Texas Child Health Access Through Telemedicine (TCHATT), another major element of the consortium, will use telemedicine to help psychiatrists go into school districts to assess elementary through high school students with mental health needs. With the permission of the student’s family, a mental health clinician will use up to four telemedicine visits with a student over two months to address urgent mental health needs and provide treatment aimed at stabilization.
“It is a limited service,” says Sarah Wakefield, MD, chair of the department of psychiatry at the Texas Tech University Health Sciences Center (TTUHSC) School of Medicine in Lubbock and co-chair of the TCHATT workgroup. “It’s an assessment to see what’s going on with the kiddo and some brief treatment. And if that’s all that’s required, they’ll be discharged.

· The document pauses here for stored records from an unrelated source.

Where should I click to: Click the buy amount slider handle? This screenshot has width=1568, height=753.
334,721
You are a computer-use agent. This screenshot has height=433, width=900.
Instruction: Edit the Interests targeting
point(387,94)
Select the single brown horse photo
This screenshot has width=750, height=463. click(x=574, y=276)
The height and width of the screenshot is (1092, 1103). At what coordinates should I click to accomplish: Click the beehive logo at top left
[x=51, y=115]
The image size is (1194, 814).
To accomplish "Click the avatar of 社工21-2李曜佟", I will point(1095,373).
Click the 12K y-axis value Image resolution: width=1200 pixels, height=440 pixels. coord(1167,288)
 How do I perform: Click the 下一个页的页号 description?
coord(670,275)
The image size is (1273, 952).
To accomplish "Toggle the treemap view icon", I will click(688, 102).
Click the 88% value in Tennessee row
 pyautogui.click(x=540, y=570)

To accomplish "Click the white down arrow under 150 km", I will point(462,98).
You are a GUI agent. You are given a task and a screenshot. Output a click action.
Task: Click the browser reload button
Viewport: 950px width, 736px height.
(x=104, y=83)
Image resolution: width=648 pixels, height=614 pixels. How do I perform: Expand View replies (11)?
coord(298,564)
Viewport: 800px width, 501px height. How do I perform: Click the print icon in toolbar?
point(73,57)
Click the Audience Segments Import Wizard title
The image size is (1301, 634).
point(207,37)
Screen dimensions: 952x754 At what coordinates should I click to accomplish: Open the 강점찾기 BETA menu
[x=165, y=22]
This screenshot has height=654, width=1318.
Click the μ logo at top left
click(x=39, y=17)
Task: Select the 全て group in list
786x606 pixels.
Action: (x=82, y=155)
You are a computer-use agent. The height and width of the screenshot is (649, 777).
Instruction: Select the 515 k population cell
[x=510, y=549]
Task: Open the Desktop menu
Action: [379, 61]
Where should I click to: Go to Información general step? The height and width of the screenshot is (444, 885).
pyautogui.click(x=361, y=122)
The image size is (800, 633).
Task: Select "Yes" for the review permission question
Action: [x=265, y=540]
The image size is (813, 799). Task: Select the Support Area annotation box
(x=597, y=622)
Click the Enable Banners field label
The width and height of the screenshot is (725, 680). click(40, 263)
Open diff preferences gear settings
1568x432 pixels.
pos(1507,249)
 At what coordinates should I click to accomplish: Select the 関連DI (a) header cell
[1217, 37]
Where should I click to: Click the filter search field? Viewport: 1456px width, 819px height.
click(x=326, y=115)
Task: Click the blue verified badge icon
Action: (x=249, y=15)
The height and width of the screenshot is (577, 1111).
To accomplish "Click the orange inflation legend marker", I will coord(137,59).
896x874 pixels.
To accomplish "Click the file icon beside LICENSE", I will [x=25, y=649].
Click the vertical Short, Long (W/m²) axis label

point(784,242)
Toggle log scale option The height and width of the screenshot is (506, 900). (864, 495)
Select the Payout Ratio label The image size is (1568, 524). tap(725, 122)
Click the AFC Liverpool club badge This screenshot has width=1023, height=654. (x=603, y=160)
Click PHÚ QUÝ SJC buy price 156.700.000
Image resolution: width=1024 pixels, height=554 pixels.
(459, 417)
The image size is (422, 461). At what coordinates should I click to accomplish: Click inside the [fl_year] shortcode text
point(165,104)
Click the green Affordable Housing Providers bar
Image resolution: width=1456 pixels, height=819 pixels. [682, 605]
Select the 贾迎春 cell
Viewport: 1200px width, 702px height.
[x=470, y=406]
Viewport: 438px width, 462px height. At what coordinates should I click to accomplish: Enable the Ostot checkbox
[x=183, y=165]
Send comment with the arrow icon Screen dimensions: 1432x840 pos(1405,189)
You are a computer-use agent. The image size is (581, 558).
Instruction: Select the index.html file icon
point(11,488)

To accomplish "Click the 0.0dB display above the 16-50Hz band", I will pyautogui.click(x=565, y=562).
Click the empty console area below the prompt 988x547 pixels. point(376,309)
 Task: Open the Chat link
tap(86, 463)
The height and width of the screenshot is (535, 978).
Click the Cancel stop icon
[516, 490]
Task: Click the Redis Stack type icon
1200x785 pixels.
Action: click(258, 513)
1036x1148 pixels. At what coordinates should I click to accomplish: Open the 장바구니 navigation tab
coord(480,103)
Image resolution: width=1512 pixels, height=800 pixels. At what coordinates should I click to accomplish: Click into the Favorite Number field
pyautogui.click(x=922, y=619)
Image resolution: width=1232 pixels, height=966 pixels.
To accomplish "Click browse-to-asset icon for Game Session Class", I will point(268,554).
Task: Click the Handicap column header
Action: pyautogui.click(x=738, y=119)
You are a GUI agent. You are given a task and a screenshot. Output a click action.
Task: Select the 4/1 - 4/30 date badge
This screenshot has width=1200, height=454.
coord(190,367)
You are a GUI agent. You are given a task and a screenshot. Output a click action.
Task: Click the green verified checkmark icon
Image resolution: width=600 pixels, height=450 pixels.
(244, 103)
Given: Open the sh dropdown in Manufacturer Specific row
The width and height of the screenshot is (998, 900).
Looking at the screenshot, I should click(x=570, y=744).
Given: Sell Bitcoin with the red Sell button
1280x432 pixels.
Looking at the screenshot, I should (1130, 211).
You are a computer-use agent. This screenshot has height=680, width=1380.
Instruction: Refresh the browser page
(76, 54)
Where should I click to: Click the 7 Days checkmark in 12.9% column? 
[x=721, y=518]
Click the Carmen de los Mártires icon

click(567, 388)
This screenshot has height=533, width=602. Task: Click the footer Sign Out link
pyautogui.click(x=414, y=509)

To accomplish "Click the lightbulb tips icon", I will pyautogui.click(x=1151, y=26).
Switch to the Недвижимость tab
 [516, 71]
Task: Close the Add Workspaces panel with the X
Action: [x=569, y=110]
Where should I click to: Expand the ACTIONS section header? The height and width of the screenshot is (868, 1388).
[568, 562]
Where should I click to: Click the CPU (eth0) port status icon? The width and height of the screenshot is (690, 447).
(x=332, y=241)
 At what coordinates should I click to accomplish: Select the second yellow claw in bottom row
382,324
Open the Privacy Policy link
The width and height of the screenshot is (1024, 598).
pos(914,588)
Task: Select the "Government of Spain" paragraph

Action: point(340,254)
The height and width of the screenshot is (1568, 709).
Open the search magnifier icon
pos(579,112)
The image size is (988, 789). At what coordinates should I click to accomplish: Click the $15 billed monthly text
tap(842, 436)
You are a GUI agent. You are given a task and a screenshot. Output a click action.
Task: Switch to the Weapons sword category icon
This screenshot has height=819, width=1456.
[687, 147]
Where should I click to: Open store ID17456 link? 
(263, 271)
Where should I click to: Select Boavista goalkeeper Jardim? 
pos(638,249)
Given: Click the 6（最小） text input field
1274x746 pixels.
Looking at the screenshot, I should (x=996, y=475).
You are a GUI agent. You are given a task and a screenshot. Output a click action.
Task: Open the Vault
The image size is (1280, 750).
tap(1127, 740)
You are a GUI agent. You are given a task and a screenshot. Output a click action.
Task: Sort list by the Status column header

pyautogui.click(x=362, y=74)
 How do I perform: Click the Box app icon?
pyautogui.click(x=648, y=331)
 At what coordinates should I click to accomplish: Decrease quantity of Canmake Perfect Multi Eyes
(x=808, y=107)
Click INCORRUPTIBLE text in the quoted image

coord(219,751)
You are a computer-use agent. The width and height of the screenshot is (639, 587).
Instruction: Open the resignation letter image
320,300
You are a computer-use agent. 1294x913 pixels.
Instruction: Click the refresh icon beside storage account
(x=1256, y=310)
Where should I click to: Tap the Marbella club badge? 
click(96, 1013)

If the student needs ongoing services, then the TCHATT program can help link them back with their primary care physician with recommendations or with a community psychiatrist or therapist.”
Currently, three medical institutions in Texas – The University of Texas Medical Branch in Galveston, Children’s Medical Center in Dallas, and TTUHSC – provide mental health services directly to school districts through telemedicine, Dr. Wakefield says. However, taking psychiatric telemedicine services directly into schools across the state is a first, Dr. Wakefield says.
“I have no doubt it will be successful,” said Dr. Wakefield, medical director of the telemedicine program at TTUHSC. “But no other state has done this, so we will learn from each other as we go.”
Because of its pioneering nature, TCHATT will take longer to start up than the other programs, Dr. Wakefield says. Many services are targeted to begin by the 2020-21 school year. And though TCHATT will be available statewide, the program does not yet have the funding or personnel to be available for every school in the state, she says.
Two other parts of the consortium will boost the number of psychiatrists helping young Texans.
First, the Community Psychiatry Workforce Expansion provides funding for additional psychiatric help for 17 of Texas’ 40 local mental health authorities. Beginning in July 2020, the program will provide funding for the equivalent of 12.25 academic faculty and 20 additional psychiatry resident positions at local mental health facilities. Consortium funding also will supply 19 new two-year fellowship positions and four new child and adolescent training programs.
Second, the consortium will develop statewide research networks within each of the participating academic institutions. Their research will focus on ways to advance the delivery of child and adolescent behavioral health care, the consortium’s implementation plan says.
Research is important to the consortium “so we can figure out how we can get smarter in the provision of this care,” Dr. Lakey said.